Click-target data:
○ ○ ○

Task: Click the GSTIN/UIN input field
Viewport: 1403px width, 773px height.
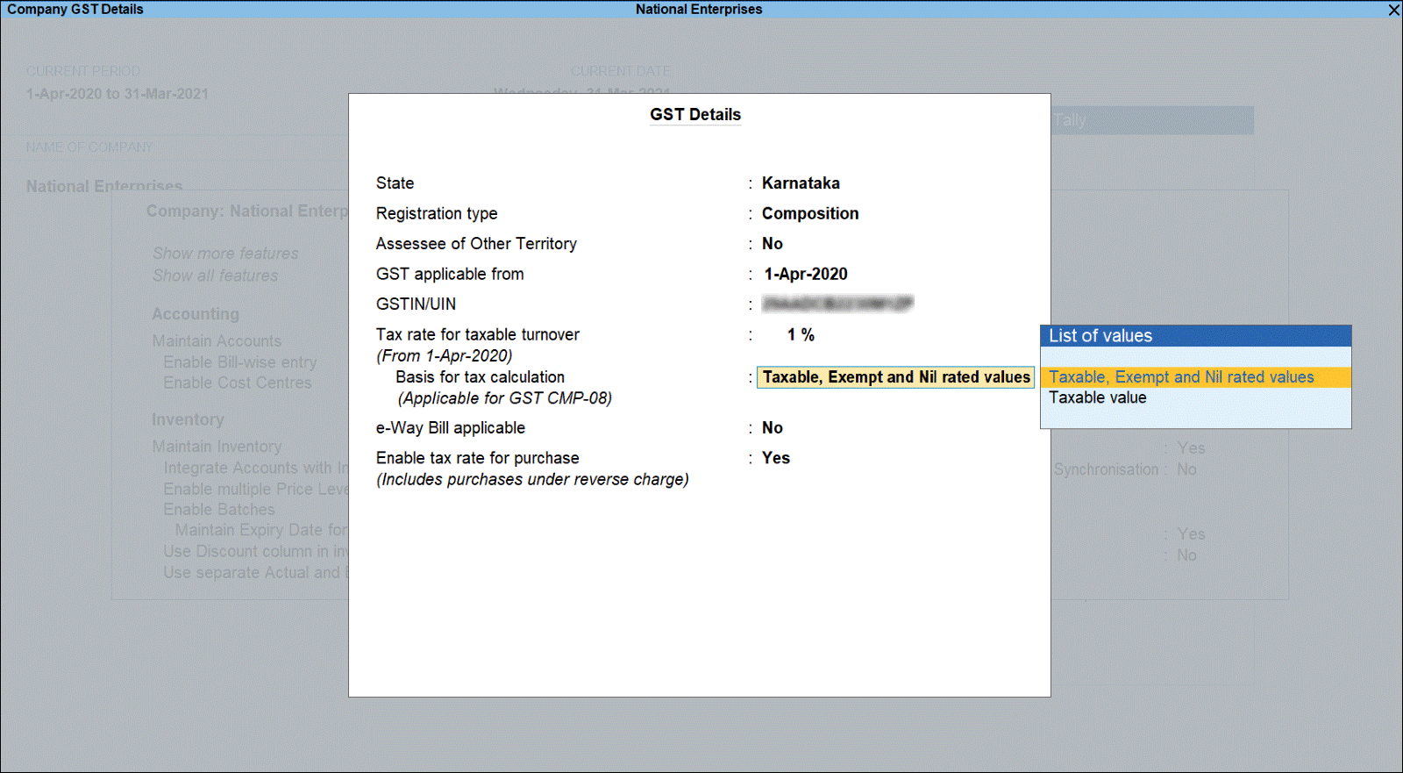Action: (837, 304)
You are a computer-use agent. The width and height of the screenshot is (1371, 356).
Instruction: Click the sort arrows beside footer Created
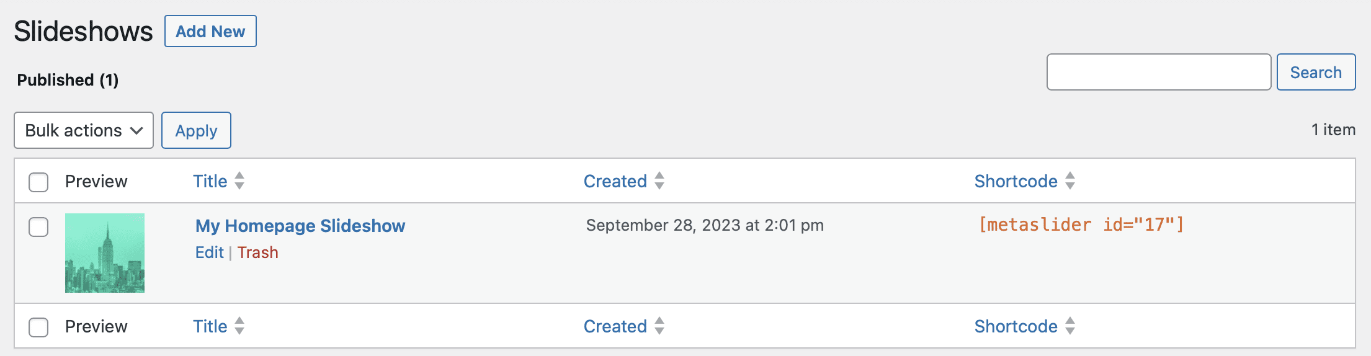coord(659,326)
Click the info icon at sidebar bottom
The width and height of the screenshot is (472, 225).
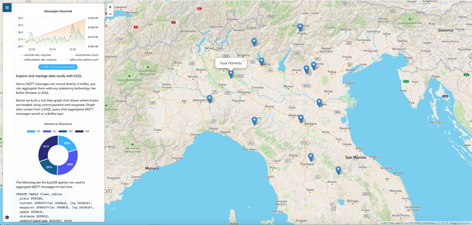7,217
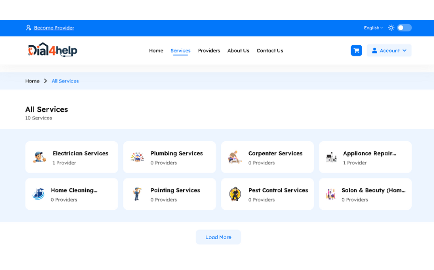Click the Plumbing Services icon
The height and width of the screenshot is (270, 434).
click(x=137, y=157)
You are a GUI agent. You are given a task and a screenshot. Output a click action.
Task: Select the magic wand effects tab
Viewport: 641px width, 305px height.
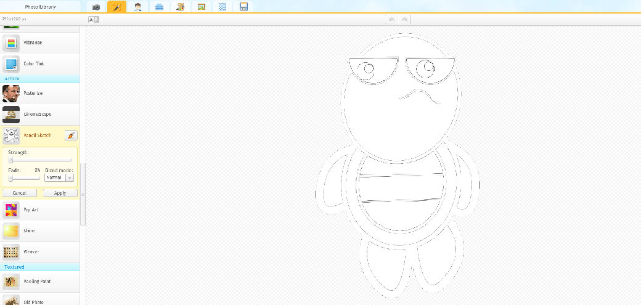tap(116, 7)
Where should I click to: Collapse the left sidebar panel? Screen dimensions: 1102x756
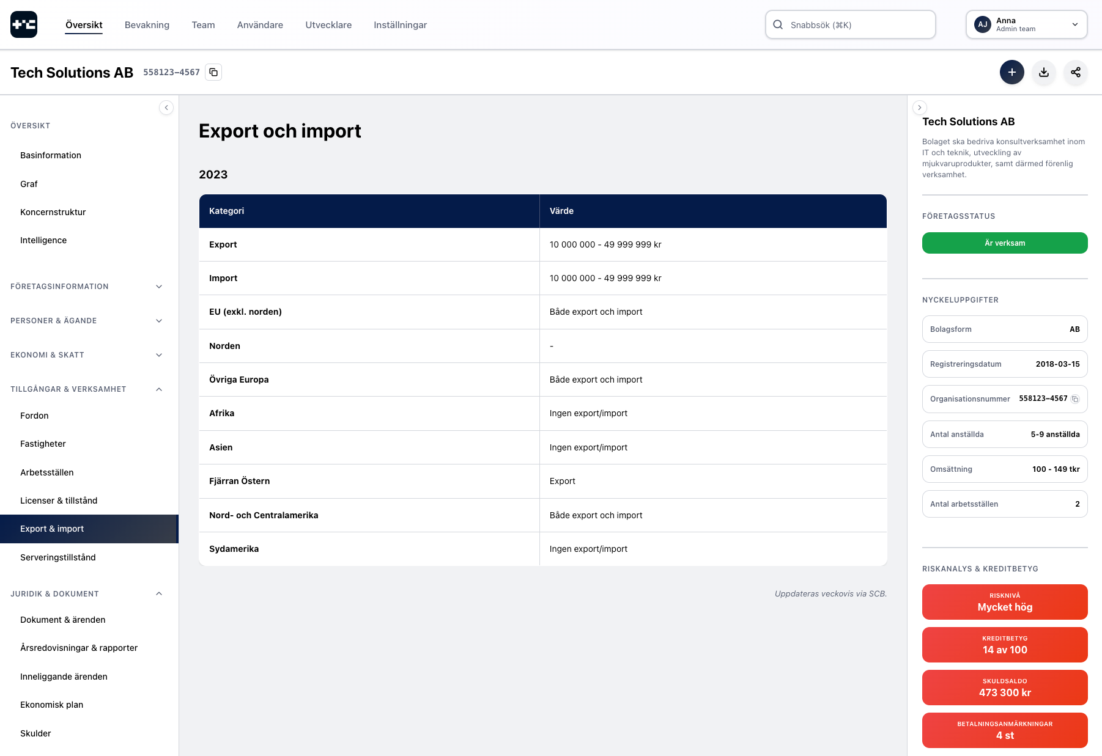point(166,108)
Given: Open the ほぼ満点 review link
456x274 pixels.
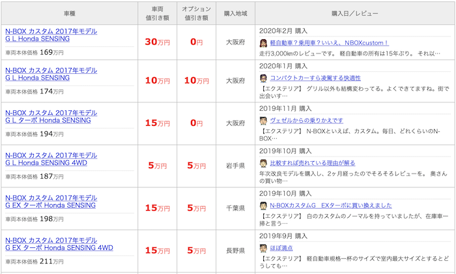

○ ○ ○

AIM: Count the lines in the rows above that contain the string "Viewport". Reply with the number alone.

THE RESPONSE: 2